There’s something about celebrities. I have been thinking them lately. I have been wondering that why we keep feeling attracted to them, what would be the ultimate reason for it. Would it be fame, money, good looks? Success? Our own dreams, hopes, needs?
I have come to a conclusion. I feel that there is something inside us that wants to be seen, or to be handled, or to be set free. Something we don’t know or we are afraid of. Inside of us. Not in them.
I mean, we can’t know the celebrities as they were our friends, can we? We know absolutely nothing about them but the image they have built on themselves. I took this thought a little step further. Maybe the image they have, isn’t really the one they have been building, but instead something the fans are making up in their heads.

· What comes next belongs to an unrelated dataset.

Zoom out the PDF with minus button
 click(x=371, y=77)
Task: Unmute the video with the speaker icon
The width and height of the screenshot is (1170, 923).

And if it starts with a fan, it must be something to do with the fan, as well.
We do these projections in every relationship, so why not in these unreal mystical connections?
I have been thinking that maybe there is something I should learn about myself or my life or the life in general from the celebs I’m the most infatuated with.
There has been times when I realized that I could say out loud my own beliefs (learned that from Darren Hayes, love him!). There has been times when I realized that taking care of myself just isn’t enough, that there is something to be done for every one of us and that every little deed counts, that you need to start local to get global (learned that from Ian Somerhalder, love him, too!).
At this moment I’m realizing things about being true to myself, being who I am, not caring about what other people might tell me, if I feel it right in my heart. That I could be part of some ideologies or communities, that I should be part of something bigger and still be able to be individually just me. You might guess. Yeah, I thank Gavin DeGraw for this phase of my life.
I have no idea what these guys would say if I told them what I have learned from them. But I love them all. I have learned a lot, and I shall be learning for ever after, I guess.
Is there someone who has taught you something? Who do you feel connected to?